◆ **DATASET CONTENT**:
• • • • • • •

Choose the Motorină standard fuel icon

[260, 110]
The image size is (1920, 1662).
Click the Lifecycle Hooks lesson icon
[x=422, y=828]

• • • • • • •

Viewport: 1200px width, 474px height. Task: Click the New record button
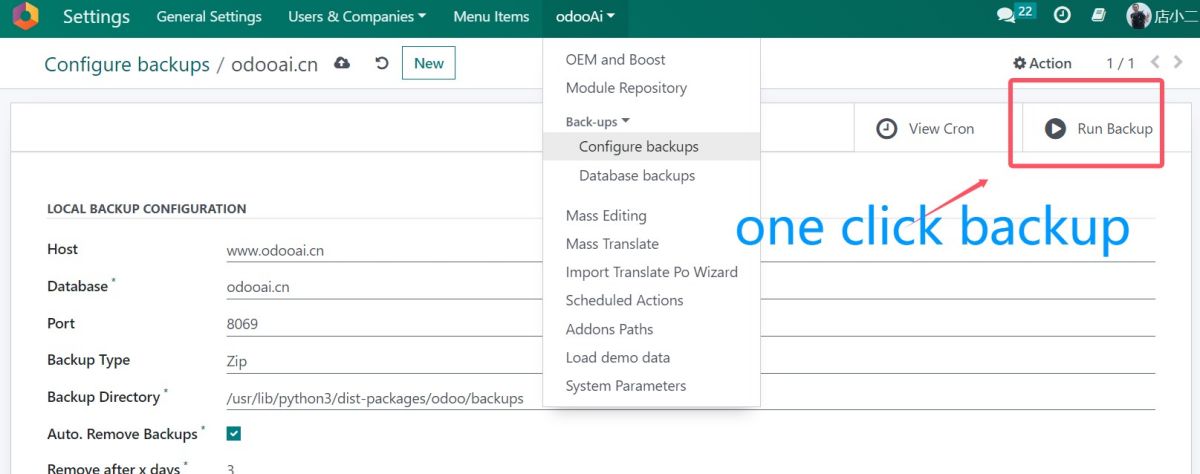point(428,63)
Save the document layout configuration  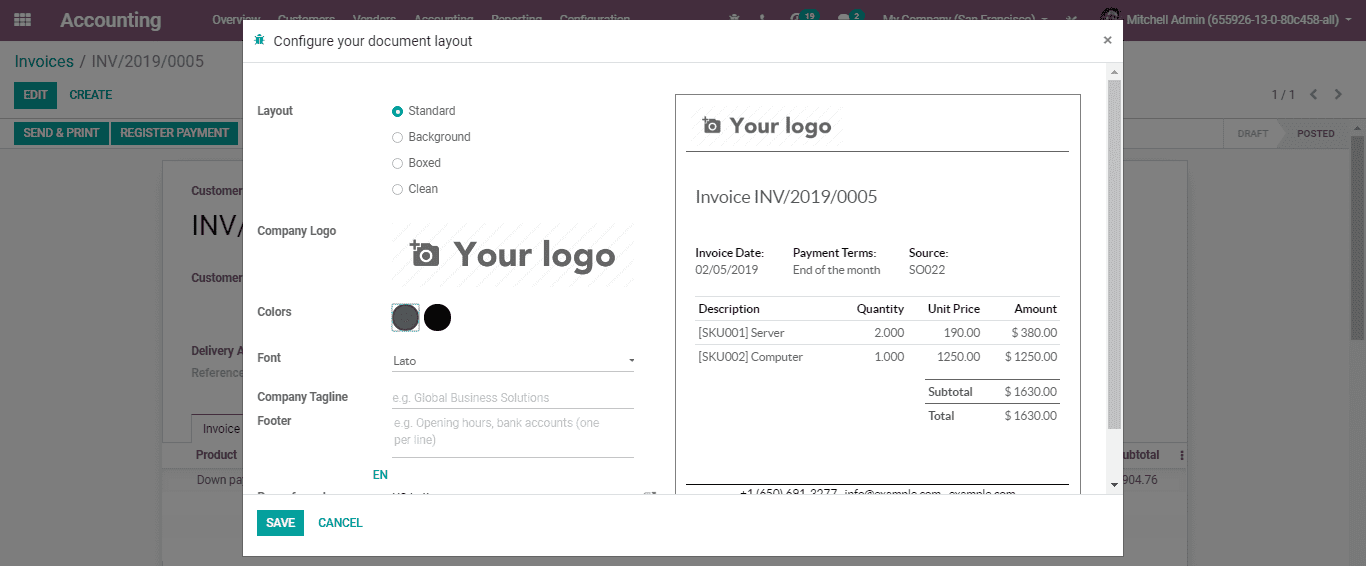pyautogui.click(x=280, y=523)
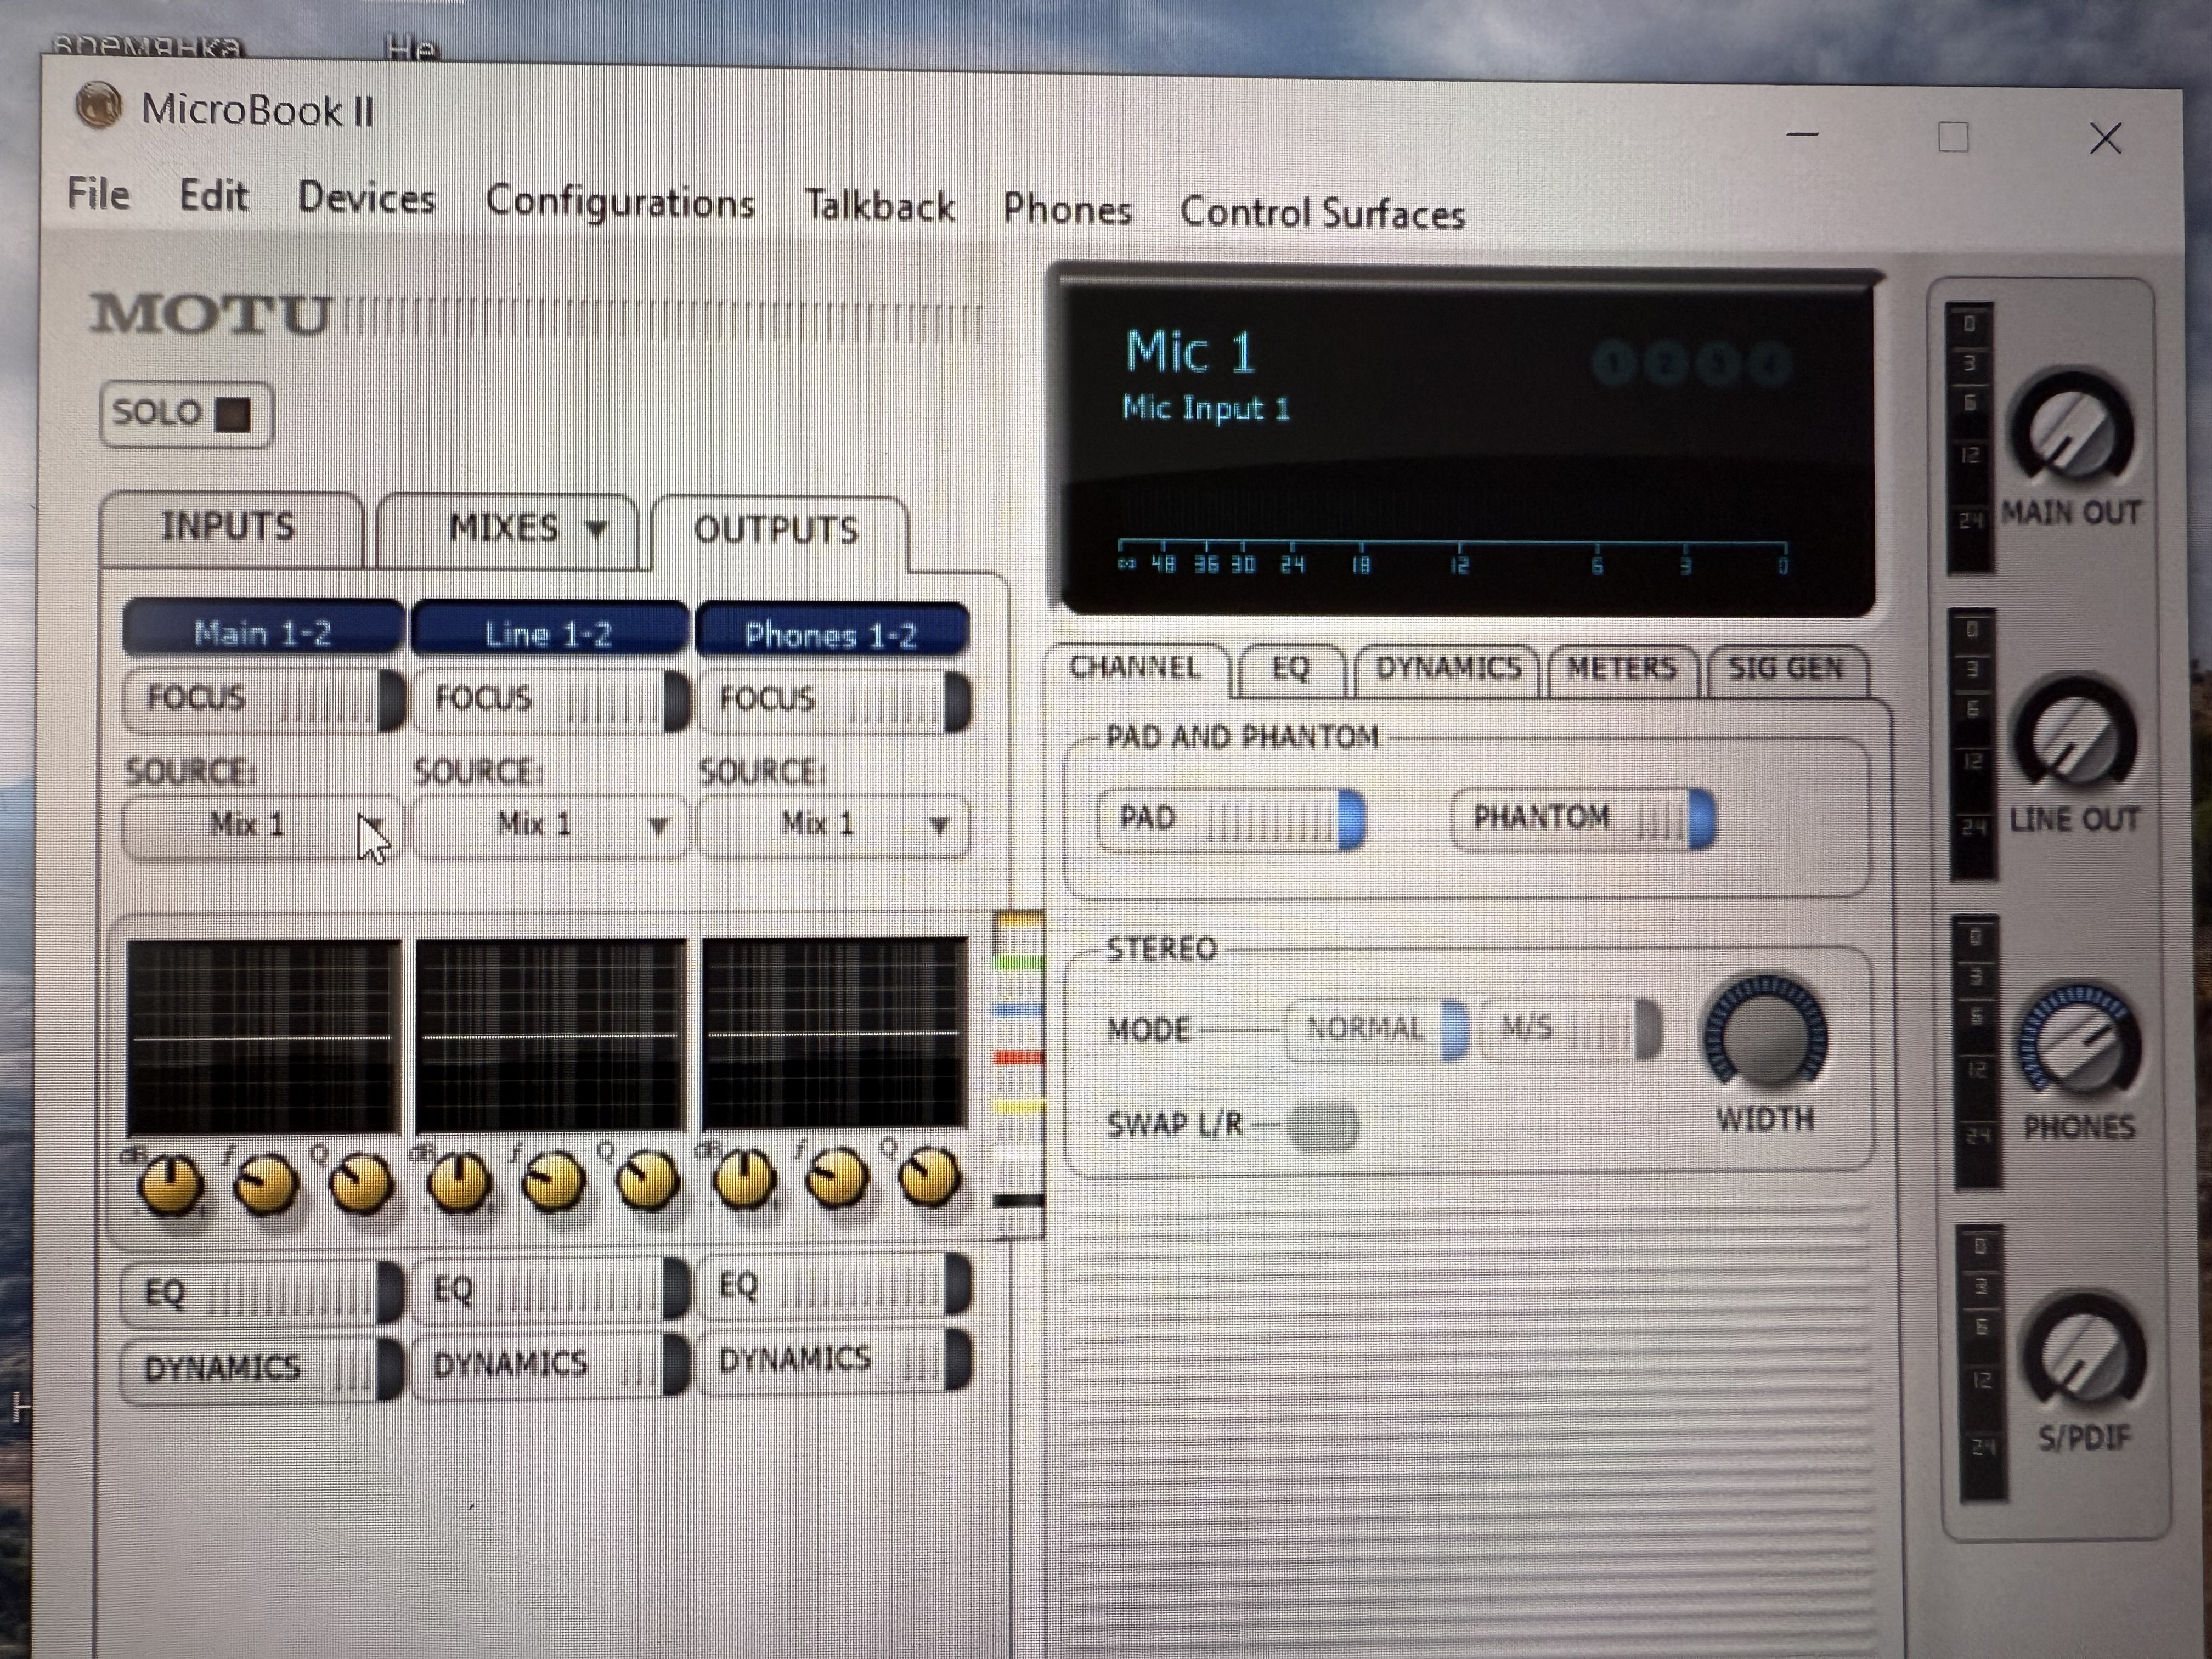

• • • • • • •

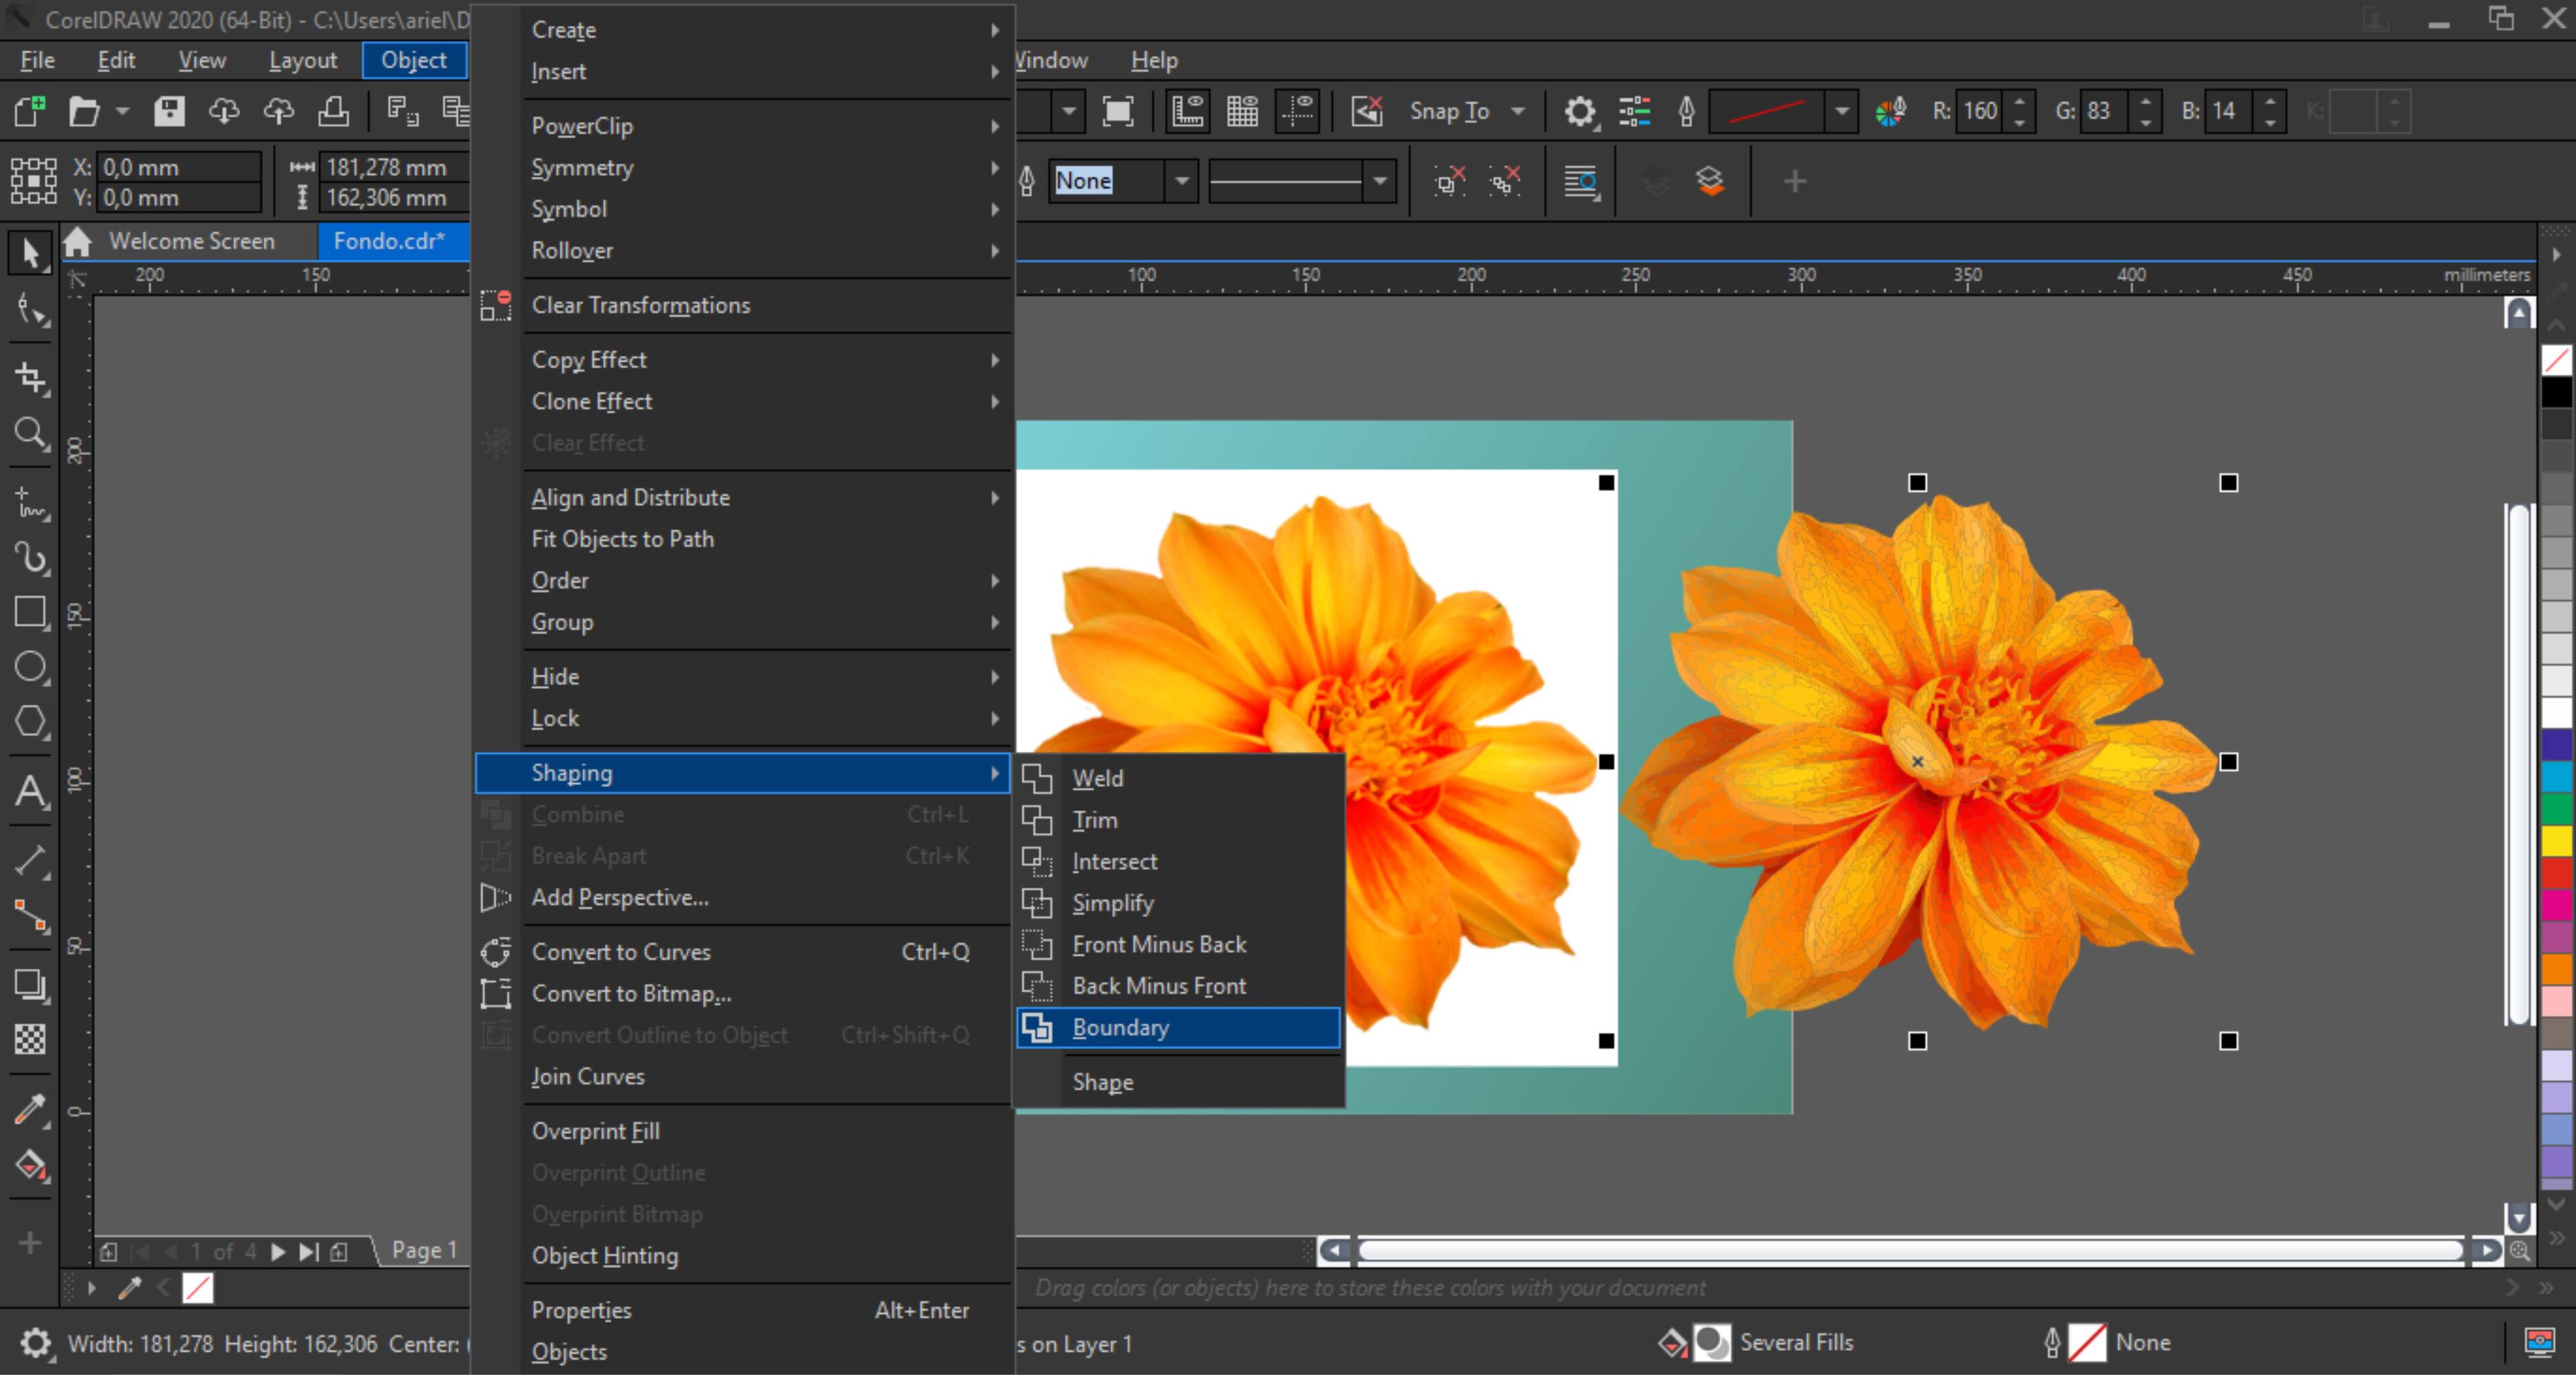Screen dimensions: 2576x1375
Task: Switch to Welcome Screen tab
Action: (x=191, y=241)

• • • • • • •

◆ **WHAT IS NEEDED**:
Retype the data starting with the line that contains "Screen dimensions: 2576x1375" and going on through the line that contains "Action: (x=191, y=241)", with no changes, and leave the pictures out of your answer.

◆ **TASK ANSWER**:
Screen dimensions: 2576x1375
Task: Switch to Welcome Screen tab
Action: (x=191, y=241)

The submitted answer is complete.